TASK SET:
1/ Using the article on Princeton candidates and campaign contributions, answer these questions:
(a) Who is running unopposed for the Democratic Party nomination for mayor?
(b) Which groups make up the joint effort behind the Coronavirus Emergency Relief Fund?
(c) Besides that relief fund, what other organization did the candidates suggest donors give to?
2/ Can you carry on the article about Princeton candidates turning down campaign contributions, starting after its final sentence?

TEXT:

The three Democratic Party candidates for two open seats on the Princeton Council in the July 7 Democratic Party primary, as well as the only Democratic Party candidate for mayor, said they are not going to accept campaign contributions.
Instead, the campaigns of incumbent Princeton Council members David Cohen and Leticia Fraga and challenger Dina Shaw, along with mayoral candidate Mark Freda, have asked would-be donors to give money to Princeton charities.
Freda is running unopposed for the Democratic Party nomination for mayor, but a three-way race among Cohen, Fraga and Shaw has shaped up for the nomination for the two Princeton Council seats in the Democratic Party primary.
Citing the impact of COVID-19 on residents and businesses alike, the campaigns of Cohen, Fraga and Freda agreed in a joint statement that the money would be better spent if it were given to the Coronavirus Emergency Relief Fund, which can be reached through the Princeton Children’s Fund, Inc. at www.princetonchildrensfund.org.
The Coronavirus Emergency Relief Fund is a joint effort of Princeton Human Services, Princeton Community Housing, the Princeton Senior Resource Center, Housing Initiatives of Princeton and the Princeton Children’s Fund.
“In light of the economic challenges accompanying the struggle to control the spread of COVID-19, with many residents out of work and local businesses shuttered or operating on a shoestring, it strikes us as insensitive to continue political fundraising and campaign expenditures on lawn signs, mailings and paid advertisements as though nothing out of the ordinary was going on,” Cohen said, speaking on behalf of his own campaign and those of Fraga and Freda.
The money that donors would have given to the three campaigns could be better spent by aiding residents who are struggling with adversity, Cohen said. That’s why Cohen, Fraga and Freda are urging their supporters to donate to charity.
Besides the Coronavirus Emergency Relief Fund, they suggested that donors could give money to the Princeton Area Community Foundation, which has created a fund to support non-profit groups that have been impacted by pandemic.

DATA SEGMENT:
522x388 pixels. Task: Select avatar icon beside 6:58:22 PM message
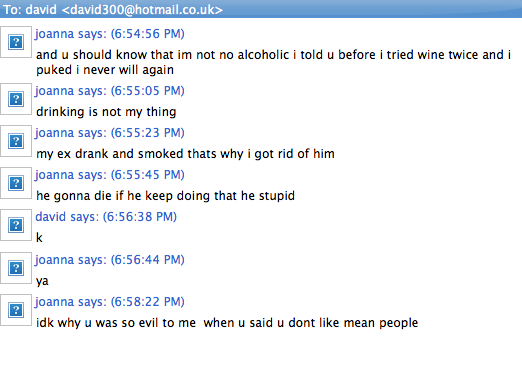(x=16, y=310)
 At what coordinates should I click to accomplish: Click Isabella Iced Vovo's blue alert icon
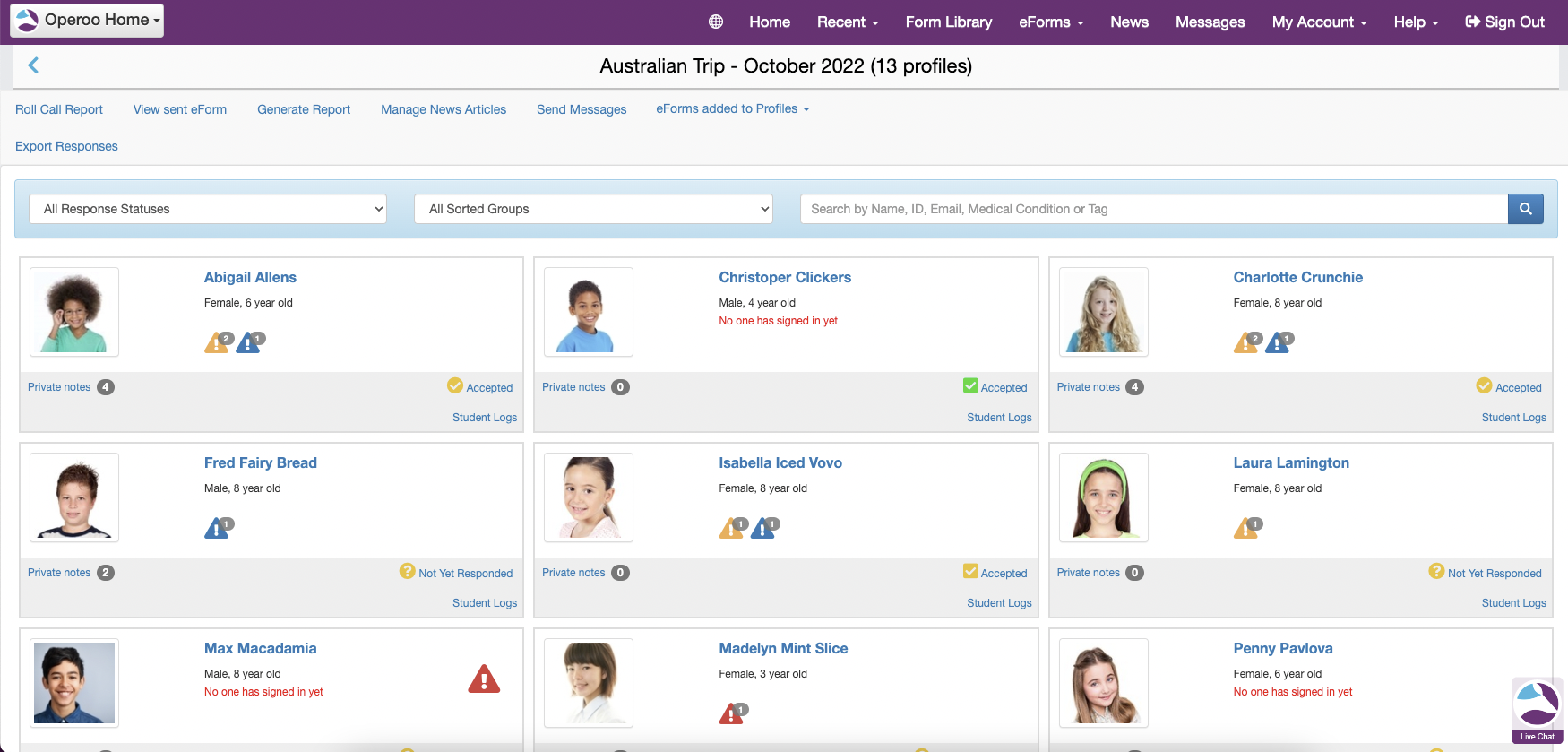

ANSWERS TO EACH TASK:
1/
(a) Mark Freda.
(b) Princeton Human Services, Princeton Community Housing, the Princeton Senior Resource Center, Housing Initiatives of Princeton and the Princeton Children's Fund.
(c) The Princeton Area Community Foundation.

2/
Fraga said she has not conducted any fundraisers and has not accepted any contributions, nor does she intend to do so. “It does not feel right” to be campaigning at all, given the current health and economic crises, she said.
Cohen said he is not soliciting campaign contributions – but if he were to receive any campaign contributions, he would pass them on to one of the charities that he, Fraga and Freda are trying to promote.
Freda posted a statement on his campaign website, www.markfredaformayor.com, which said,” A number of you have asked me about supporting our fellow residents that need food and/or financial assistance. I suggest you consider donating to local charities addressing these needs instead of donating to my campaign at this time. I will continue to campaign on social media and be available in person or by email.”
While Cohen, Fraga and Freda have said they will not put up campaign lawn signs, but instead use social media and other, unpaid COVID-19 safe means to reach out to voters, Shaw intends to place campaign signs on supporters’ lawns.
Shaw, who is self-funding her campaign, said the lawn signs were locally designed and purchased in February – before the outbreak of COVID-19. She also is going to reach out to voters through sponsored Facebook posts and advertisements in local media.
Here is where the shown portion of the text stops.